I can't believe it has been more than a month since I posted - bad blogger! It really is true that pregnancy takes it out of you. I have been so exhausted and sick (but haven't thrown up once!) that that days just slide by without me noticing. Thankfully I have turned a corner in the past few days. The morning sickness has really been reduced to late evening only, or times when I wait way too long to eat (like today!). I'm getting some of my energy back but not quite as much as I hoped to in my 13th week. So far no second trimester energy rush for me.
 

Ever since the subchorionic hemorrhage in my 6th week, pregnancy has been wildly normal so far.
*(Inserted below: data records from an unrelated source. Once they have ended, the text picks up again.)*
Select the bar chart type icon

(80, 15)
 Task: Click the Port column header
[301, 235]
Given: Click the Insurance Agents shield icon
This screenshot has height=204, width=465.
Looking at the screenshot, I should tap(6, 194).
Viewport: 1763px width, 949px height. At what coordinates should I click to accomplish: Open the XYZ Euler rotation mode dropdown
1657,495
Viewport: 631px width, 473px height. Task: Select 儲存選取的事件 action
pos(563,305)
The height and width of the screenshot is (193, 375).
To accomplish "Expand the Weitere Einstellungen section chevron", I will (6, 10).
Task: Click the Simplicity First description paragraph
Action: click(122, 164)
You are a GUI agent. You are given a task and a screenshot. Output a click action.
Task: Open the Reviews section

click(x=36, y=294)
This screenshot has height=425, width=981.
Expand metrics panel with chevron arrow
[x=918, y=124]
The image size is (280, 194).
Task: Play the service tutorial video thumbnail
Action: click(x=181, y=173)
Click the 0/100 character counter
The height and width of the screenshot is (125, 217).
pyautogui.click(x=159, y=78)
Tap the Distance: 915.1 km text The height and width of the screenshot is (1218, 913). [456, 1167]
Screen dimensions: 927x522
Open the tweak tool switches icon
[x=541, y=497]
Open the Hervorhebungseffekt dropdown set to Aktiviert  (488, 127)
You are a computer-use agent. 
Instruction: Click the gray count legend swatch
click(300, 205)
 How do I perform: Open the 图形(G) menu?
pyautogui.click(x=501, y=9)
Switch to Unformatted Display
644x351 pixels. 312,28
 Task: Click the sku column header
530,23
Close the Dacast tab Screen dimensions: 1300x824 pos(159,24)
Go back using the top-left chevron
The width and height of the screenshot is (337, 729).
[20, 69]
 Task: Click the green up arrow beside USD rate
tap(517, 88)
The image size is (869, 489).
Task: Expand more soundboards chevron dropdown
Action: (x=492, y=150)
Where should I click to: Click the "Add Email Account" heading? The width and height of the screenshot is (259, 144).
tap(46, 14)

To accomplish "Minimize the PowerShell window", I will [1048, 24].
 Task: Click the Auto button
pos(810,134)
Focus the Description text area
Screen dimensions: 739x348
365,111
After having my insides examined with concern multiple times a week for months on end, it's kind of weird to go weeks and weeks without appointments! I've officially graduated from the fertility clinic, and apparently from ultrasounds - last time I went to the OB they just did a heartbeat check with the doppler. I miss seeing the little nugget, but I take it to mean that they aren't concerned about anything. I did get one nerve-wracking surprise, which is that the nugget has an increased risk of heart defects not only because IVF babies do, but also because I was born with a heart defect - an atrial septal defect. Not only is the nugget at risk (so we will do a fetal echo-cardiogram somewhere down the line), but they are worried about me too! I have to have an echo-cardiogram myself because they are concerned about the strain on my heard during labor. I graduated from my heart surgeon's office over a decade ago (and my repair surgery was performed in 1987) so I never think about being at risk for anything. Better safe than sorry?

Now, about the N.E.W.T.s - the last interview with the adoption agency went really well. I can't believe we talked through about 40 questions on raising kids with special circumstances, healthy sexual development, child discipline, and more in an hour. But we did! I think our answers may have seemed a little too polished because our case worker reminded us several times that parents don't always know what to do and they don't always make the best choices - that we will need to give ourselves some grace if and when we do behave in ways we wish we hadn't.

Next up - the site visit. We got an extension (thank goodness) so we had one extra weekend. And then our nephew's birthday party was scheduled for the exact time of the visit, so we had to reschedule it for a day earlier, thereby losing the weekend we had gained. So we have 4 days to get our apartment in order - no small task, as I described last month (apartment looks about 90% the same as it did back then). The good news is that I have some more energy than I did a month ago. And that a week from today, good or bad, it will be over.